Bates Gets The Sabbath-2

March 1  Bates Gets The Sabbath-2

 


So God blessed the seventh day and hallowed it, because on it God rested from all his work which he had done in creation. Gen. 2:3, RSV.

Yesterday we noted that the Seventh Day Baptists had had some results in their effort in the early 1840s to stimulate attention among other Christians regarding the biblical Sabbath.

Interestingly, a significant part of that interest had developed among the Millerite Adventsits. As a result, the Sabbath Recorder reported in June 1844 "that considerable numbers of those who are looking for the speedy appearance of Christ, have embraced the seventh day, and commenced observing it as the sabbath." The Recorder went on to suggest that obedience to the Sabbath was part of "the best preparation" for the Advent.

We do not know exactly what the Recorder meant by saying that "considerable numbers" of Millerites had begun to keep the Sabbath by the summer of 1844, but we do not know that the issue of the seventh-day Sabbath had become problematic enough by September for the Millerite Midnight Cry to publish two lengthy articles on the topic.

"Many persons," we read, "have had their minds deeply exercised respecting a supposed obligation to observe the seventh day." The editors decided that "there is no particular portion of time which Christians are required by law to set apart as holy time." But if such a conclusion was incorrect, "then we think the seventh day is the only day for the observance of which there is any law."

The final article concluded with the thought that the "seventh-day brethren and sisters. . .are trying to mend the old broken Jewish yoke, and put it on their necks." The article also suggested that Christians should not call Sunday the Sabbath.

The Seventh Day Baptists responded to the Midnight Cry articles by noting that "the new discovery of the Second Advent believers, which makes it morally certain to them that Christ will come on the tenth day of the seventh month, has probably unfitted their minds in a great measure for the consideration of the claims of the Sabbath upon their attention."

And so it had.
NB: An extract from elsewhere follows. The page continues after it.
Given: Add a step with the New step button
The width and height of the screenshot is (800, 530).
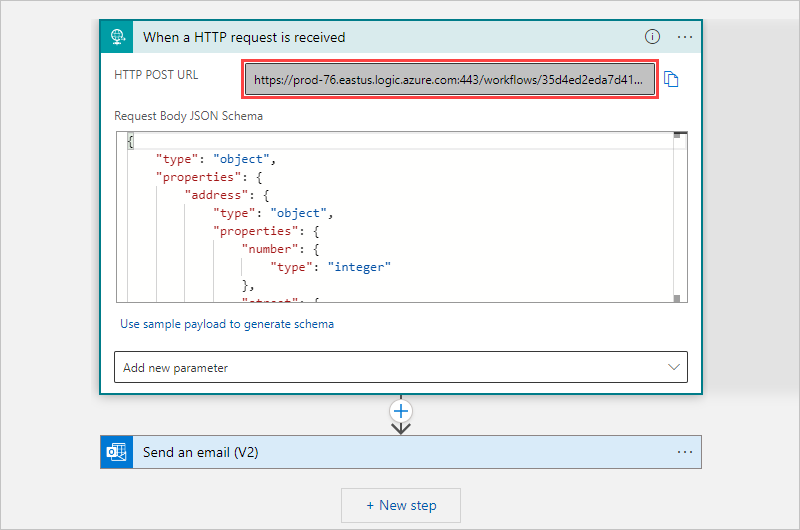Looking at the screenshot, I should click(x=401, y=505).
But biblical truth is persistent. And for that we can be thankful. God leads His people as a whole and each of us as indivisuals step by step in the pathway of His Word.
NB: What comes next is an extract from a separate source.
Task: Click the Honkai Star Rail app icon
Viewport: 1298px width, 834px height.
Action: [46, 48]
The only safeguard against evil is the indwelling of Christ in the heart through faith in His righteousness. It is because selfishness exists in our hearts that temptation has power over us. But when we behold the great love of God, selfishness appears to us in its hideous and repulsive character, and we desire to have it expelled from the soul. As the Holy Spirit glorifies Christ, our hearts are softened and subdued, the temptation loses its power, and the grace of Christ transforms the character.(TFMB, 118).